Le Progrès

Au Chambon-sur-Lignon, le collège-lycée, historiquement lié au protestantisme, propose un accompagnement éducatif propre à redonner confiance à l'élève


« Au Cévenol, j'ai retrouvé ce plaisir d'aller à l'école grâce à des professeurs qui m'ont redonné confiance en moi. Lorsque vous arrivez en retard à un cours, ici, on ne vous envoie pas passer la fin de l'heure en permanence. Le professeur vous invite à entrer en disant : votre présence est indispensable au bon déroulement de mon cours. »

Alexandrine est interne, depuis deux ans, au lycée international Cévenol du Chambon-sur-Lignon. Cette lumineuse jeune fille, dont le visage s'anime et les mains papillonnent dès qu'elle prend la parole, se destine au métier d'avocate.
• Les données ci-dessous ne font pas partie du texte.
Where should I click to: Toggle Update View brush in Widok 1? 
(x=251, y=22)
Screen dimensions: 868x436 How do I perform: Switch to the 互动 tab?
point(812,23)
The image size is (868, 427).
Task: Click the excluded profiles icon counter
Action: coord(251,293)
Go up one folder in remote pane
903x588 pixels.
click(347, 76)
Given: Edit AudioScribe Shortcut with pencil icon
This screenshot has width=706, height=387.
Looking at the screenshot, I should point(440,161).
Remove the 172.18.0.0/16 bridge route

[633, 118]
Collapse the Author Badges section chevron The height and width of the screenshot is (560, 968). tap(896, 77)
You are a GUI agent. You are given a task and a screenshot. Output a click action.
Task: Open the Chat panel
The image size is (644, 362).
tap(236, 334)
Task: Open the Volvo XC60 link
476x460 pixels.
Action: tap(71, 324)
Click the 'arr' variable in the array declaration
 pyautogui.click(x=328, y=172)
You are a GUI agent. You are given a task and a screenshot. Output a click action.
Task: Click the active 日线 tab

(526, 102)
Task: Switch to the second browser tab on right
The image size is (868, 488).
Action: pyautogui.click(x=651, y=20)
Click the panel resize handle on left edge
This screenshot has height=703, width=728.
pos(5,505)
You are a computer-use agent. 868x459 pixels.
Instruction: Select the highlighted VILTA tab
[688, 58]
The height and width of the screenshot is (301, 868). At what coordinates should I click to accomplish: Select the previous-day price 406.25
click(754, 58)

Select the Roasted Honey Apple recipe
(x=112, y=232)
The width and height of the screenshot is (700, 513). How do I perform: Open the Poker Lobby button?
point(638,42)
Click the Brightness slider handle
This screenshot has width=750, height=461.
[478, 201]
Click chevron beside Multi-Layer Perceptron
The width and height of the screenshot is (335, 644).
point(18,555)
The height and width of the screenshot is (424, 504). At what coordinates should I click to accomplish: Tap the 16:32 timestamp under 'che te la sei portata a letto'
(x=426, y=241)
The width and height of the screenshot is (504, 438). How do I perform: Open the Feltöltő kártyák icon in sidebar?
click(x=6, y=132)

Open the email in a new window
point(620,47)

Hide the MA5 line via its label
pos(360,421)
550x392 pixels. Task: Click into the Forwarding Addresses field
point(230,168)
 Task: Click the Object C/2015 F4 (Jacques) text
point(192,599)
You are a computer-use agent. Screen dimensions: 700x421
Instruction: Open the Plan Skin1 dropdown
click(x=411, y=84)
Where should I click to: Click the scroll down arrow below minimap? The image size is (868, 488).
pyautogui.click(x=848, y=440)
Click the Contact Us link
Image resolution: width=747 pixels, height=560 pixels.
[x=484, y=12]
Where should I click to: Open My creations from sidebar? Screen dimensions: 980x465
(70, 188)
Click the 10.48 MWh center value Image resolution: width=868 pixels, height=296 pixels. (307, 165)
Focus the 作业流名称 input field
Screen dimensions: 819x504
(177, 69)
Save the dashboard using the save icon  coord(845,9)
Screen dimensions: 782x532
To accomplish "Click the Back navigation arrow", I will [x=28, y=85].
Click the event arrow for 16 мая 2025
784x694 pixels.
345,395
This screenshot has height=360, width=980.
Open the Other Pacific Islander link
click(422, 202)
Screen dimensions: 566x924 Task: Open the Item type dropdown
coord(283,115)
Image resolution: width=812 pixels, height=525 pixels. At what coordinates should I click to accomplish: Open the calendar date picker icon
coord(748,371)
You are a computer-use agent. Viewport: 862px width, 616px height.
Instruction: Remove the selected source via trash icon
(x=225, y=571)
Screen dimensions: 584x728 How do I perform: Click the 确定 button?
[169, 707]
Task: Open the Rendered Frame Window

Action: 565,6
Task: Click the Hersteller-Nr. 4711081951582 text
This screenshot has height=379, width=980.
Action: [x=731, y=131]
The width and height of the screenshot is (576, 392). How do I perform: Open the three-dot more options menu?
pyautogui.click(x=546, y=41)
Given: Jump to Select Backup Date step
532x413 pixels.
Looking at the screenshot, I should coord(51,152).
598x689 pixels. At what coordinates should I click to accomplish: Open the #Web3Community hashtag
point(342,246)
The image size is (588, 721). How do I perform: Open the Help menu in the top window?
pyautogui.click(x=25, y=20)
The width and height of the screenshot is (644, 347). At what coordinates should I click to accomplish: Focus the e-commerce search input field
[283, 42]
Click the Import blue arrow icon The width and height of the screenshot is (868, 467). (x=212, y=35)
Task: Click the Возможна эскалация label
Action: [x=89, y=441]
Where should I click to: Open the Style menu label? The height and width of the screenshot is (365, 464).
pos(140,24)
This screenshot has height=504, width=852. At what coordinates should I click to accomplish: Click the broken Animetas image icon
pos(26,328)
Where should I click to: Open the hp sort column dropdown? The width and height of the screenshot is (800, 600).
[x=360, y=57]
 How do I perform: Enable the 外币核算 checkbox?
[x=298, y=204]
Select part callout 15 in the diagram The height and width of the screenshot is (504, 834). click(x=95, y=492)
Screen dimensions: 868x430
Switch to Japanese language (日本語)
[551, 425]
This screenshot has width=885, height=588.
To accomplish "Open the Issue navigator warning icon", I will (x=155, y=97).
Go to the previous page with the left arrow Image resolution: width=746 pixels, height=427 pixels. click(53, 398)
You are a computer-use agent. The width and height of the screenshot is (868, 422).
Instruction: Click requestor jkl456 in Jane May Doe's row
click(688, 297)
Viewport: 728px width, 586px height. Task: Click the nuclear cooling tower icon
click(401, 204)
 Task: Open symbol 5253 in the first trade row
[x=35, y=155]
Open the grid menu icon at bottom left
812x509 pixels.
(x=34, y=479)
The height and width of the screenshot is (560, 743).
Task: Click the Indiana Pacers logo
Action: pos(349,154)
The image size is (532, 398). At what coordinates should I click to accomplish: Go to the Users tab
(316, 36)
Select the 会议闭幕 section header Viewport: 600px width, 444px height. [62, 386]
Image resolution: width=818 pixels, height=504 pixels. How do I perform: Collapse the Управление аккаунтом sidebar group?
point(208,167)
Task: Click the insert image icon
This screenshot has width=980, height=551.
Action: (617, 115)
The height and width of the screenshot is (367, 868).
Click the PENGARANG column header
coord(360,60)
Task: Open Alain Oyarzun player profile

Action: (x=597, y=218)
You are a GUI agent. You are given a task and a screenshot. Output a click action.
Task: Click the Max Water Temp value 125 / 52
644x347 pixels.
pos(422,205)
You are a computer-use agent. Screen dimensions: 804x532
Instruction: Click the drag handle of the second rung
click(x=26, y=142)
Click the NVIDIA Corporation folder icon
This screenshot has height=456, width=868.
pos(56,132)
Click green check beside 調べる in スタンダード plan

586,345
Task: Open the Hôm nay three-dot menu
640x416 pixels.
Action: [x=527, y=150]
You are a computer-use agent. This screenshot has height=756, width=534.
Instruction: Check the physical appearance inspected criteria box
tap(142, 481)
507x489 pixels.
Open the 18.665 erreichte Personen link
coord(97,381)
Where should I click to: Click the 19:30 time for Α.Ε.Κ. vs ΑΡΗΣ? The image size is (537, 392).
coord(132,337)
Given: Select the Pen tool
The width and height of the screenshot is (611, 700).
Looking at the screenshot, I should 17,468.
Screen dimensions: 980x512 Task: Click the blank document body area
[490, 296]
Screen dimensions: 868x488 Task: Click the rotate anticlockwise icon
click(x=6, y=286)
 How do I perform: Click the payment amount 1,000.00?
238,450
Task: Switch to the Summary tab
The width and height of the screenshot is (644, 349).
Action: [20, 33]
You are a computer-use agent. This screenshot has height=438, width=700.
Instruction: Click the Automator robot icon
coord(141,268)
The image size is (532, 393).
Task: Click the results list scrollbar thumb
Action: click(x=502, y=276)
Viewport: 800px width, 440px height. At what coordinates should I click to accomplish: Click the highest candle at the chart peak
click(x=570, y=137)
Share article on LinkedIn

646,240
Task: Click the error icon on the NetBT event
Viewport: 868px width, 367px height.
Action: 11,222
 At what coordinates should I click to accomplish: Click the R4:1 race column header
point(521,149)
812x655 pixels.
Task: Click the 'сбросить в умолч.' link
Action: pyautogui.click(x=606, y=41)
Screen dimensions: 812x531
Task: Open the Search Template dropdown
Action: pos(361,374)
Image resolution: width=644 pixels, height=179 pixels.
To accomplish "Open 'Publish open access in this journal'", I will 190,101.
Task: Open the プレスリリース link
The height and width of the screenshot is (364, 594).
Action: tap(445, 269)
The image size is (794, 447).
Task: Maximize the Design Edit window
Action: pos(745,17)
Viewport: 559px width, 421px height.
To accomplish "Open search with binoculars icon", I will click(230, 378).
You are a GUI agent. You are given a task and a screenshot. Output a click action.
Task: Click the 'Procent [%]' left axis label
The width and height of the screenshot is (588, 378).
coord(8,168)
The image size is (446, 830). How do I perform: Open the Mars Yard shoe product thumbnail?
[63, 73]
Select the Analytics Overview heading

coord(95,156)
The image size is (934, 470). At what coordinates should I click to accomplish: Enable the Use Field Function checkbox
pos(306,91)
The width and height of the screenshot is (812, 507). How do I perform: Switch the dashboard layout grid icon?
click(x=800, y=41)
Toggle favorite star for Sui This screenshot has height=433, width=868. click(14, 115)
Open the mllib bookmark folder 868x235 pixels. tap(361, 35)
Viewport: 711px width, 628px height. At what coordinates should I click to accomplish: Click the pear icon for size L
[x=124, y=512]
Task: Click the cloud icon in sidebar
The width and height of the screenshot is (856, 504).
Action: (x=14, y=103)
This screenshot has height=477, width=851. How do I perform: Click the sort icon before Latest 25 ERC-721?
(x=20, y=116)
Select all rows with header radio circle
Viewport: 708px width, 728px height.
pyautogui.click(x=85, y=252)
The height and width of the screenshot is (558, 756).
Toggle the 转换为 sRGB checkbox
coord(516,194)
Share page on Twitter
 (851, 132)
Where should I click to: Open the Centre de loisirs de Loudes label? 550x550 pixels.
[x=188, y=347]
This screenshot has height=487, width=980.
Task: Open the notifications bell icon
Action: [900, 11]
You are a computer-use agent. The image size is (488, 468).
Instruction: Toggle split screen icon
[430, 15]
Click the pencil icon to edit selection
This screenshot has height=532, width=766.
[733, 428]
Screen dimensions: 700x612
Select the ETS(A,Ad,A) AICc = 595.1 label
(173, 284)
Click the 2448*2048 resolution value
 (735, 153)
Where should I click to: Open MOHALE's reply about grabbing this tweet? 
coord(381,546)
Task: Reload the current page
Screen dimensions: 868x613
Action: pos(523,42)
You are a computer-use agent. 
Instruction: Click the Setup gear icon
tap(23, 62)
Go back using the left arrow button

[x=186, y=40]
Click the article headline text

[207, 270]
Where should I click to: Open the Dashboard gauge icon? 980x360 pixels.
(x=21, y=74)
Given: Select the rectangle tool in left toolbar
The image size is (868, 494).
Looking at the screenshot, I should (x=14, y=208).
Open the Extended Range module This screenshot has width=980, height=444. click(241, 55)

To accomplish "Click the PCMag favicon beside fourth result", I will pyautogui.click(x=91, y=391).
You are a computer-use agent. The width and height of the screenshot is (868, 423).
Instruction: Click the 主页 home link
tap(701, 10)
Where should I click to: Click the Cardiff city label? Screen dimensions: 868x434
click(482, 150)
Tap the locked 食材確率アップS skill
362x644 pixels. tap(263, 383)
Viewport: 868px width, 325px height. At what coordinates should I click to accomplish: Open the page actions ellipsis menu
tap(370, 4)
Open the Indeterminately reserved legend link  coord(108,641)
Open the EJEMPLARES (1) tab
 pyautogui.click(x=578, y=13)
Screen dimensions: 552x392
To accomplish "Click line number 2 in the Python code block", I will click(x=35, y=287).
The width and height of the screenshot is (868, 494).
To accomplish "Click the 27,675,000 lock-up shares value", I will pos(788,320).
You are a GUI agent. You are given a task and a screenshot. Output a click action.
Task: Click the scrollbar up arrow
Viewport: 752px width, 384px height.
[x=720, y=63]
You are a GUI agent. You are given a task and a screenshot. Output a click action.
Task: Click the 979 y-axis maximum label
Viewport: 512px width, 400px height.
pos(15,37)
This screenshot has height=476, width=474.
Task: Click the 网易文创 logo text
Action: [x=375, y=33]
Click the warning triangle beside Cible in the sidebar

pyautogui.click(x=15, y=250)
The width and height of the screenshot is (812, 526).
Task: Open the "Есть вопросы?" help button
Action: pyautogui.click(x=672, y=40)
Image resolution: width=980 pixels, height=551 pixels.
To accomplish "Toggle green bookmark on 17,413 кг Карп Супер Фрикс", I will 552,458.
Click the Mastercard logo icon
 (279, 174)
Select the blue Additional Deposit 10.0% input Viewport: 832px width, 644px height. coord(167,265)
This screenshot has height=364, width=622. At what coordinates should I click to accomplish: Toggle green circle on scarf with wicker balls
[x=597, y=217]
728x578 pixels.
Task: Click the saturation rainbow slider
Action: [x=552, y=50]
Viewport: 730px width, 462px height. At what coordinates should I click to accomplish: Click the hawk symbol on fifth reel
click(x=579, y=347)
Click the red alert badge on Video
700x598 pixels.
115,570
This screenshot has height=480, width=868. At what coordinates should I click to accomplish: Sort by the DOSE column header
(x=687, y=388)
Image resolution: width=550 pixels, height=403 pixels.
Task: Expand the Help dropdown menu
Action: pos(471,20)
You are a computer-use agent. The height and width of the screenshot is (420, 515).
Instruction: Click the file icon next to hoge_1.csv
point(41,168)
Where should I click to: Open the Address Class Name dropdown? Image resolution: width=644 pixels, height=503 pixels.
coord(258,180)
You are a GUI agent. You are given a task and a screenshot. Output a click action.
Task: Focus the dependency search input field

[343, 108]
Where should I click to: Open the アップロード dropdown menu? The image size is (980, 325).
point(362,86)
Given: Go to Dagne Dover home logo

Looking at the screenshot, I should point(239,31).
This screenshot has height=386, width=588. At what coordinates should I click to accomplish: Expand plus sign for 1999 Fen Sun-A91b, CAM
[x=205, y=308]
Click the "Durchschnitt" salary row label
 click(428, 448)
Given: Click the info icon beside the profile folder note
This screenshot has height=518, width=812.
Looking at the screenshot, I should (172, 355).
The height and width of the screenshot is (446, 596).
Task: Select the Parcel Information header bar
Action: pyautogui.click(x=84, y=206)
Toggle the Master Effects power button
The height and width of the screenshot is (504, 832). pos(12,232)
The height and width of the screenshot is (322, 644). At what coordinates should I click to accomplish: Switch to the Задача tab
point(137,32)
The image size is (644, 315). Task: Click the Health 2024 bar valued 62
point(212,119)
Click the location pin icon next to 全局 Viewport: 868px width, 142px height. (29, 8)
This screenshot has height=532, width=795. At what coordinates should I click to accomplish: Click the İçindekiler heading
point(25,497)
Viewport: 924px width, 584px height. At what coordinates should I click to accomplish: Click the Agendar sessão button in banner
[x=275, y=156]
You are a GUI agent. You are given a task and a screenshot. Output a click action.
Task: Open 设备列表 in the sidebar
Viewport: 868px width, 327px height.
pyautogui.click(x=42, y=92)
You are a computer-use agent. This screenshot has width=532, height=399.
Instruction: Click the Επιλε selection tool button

Et ces derniers jours, à l'occasion des réunions orchestrées par l'Église réformée, menées par le pasteur du Chambon-sur-Lignon, Andreas Braun, le moins que l'on puisse dire, c'est qu'elle a livré un plaidoyer drôlement convaincant pour ce Cévenol qui ne demande qu'à voir son nombre d'élèves s'étoffer.

Elle raconte : « Je suis Franco-Américaine. De la sixième à la quatrième, je vivais aux États-Unis. À mon retour en France, j'ai intégré un établissement à Paris et tout s'est mal passé. J'ai été en butte au racisme, j'ai vécu l'exclusion. » La bonne élève qu'était Alexandrine a perdu pied. « J'ai redoublé la seconde. J'ai même arrêté pendant quatre mois d'aller en cours. J'ai fini à 4 de moyenne. »

Aujourd'hui, Alexandrine confie sa fierté d'être devenue une élève brillante, à la motivation sans faille. « Je suis en terminale, j'ai 14,46 de moyenne. J'ai appris les valeurs du Cévenol où chacun respecte votre différence. Le racisme est absent. Les professeurs ne vous rabaissent pas. Ils vous donnent envie de travailler. Le côté familial du Cévenol vous permet de bien vivre l'éloignement d'avec votre propre famille. »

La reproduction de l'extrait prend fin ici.